Indonesia telah mempertahankan tingkat suku bunga tetap stabil menjelang pemilu bulan depan
(Bloomberg) — Bank Indonesia mempertahankan suku bunga acuannya selama tiga bulan berturut-turut karena para pengambil kebijakan tetap waspada terhadap rupiah dan inflasi menjelang pemilihan presiden bulan depan.
Bank sentral mempertahankan BI rate tetap stabil di angka 6% pada hari Rabu, seperti yang diharapkan oleh 28 ekonom yang disurvei oleh Bloomberg. Hal ini mengikuti sinyal awal dari para pengambil kebijakan bahwa penurunan suku bunga tidak mungkin terjadi pada paruh pertama tahun ini, mengingat adanya ketidakpastian mengenai jalur pelonggaran Bank Sentral AS.

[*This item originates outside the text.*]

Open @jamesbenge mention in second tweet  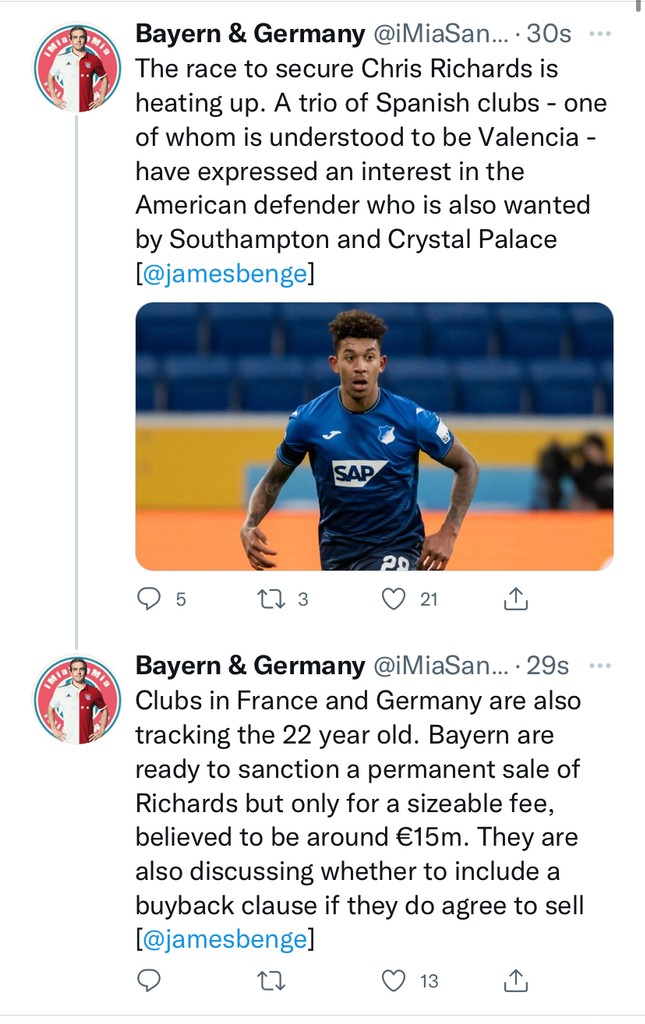click(x=225, y=938)
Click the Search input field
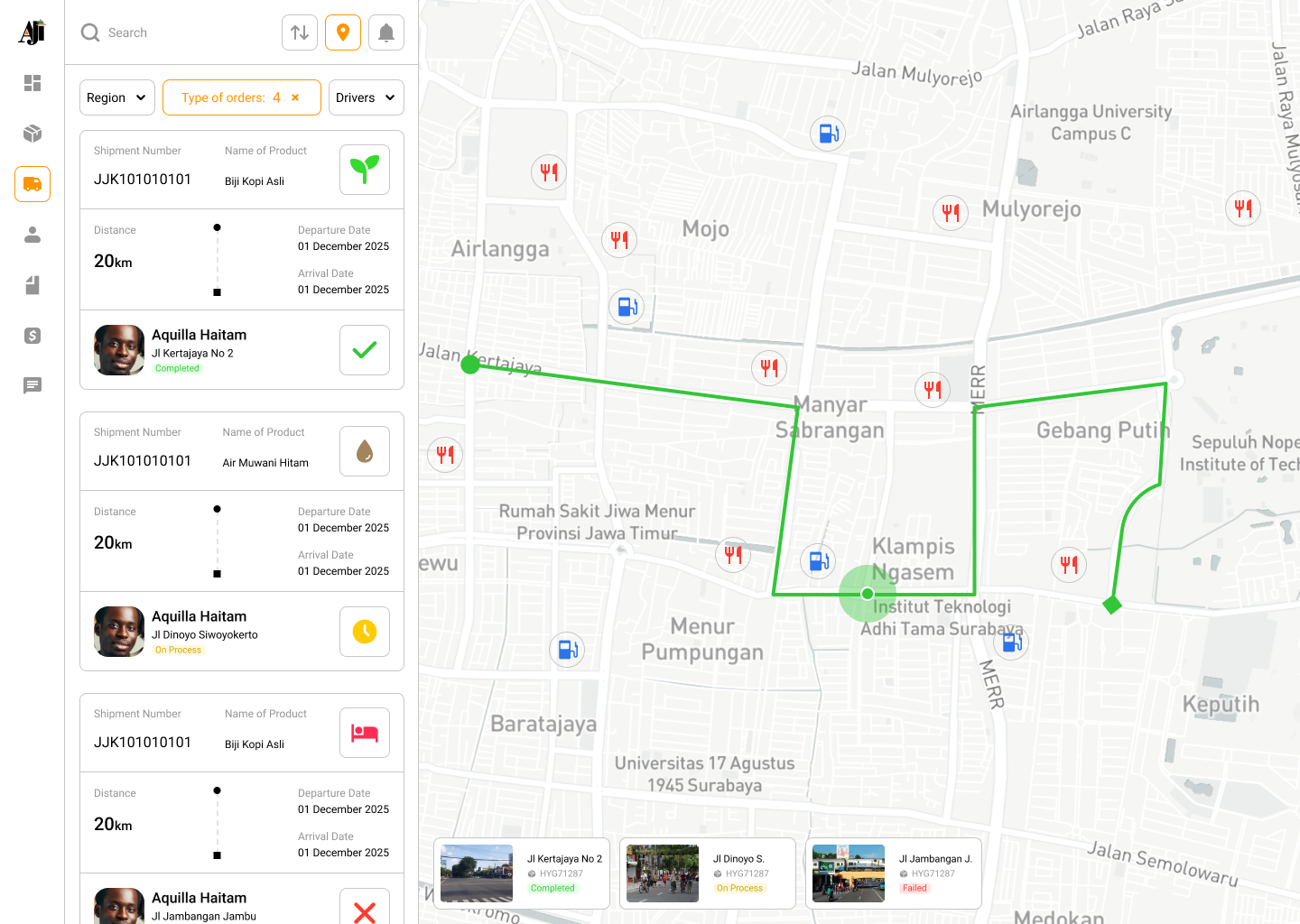Viewport: 1300px width, 924px height. point(177,32)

Mata uang yang lemah dapat memperburuk tekanan harga di negara dengan perekonomian terbesar di Asia Tenggara, yang diperkirakan akan meningkatkan impor beras lebih dari 600% pada tahun 2023 di tengah kekeringan yang dipicu oleh fenomena cuaca El Niño.
Gangguan pasokan yang berkelanjutan karena cuaca kering dan peningkatan permintaan dari kegiatan menjelang pemilu tanggal 14 Februari dan periode puasa Ramadhan dapat meningkatkan harga pangan. Inflasi makanan non-stasioner masih terkendali yaitu sebesar 6,73% di bulan Desember. Meskipun sumbu headline turun menjadi 2,61%, angka tersebut masih berada di atas titik tengah target inflasi BI sebesar 1,5%-3,5% untuk tahun ini.

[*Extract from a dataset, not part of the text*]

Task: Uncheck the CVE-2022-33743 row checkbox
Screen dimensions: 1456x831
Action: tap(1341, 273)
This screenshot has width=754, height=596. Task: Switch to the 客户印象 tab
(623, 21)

Ekspor, yang terseret oleh rendahnya harga komoditas batu bara dan minyak sawit, mengikis sepertiga surplus perdagangan negara tersebut menjadi $37 miliar pada tahun lalu, sehingga menghilangkan pilar penopang rupee. Rupiah diperdagangkan pada titik terlemahnya terhadap dolar dalam lebih dari sebulan pada hari Rabu karena Gubernur Fed Christopher Waller menambahkan seruan para pejabatnya untuk menolak penurunan suku bunga yang cepat di Amerika Serikat.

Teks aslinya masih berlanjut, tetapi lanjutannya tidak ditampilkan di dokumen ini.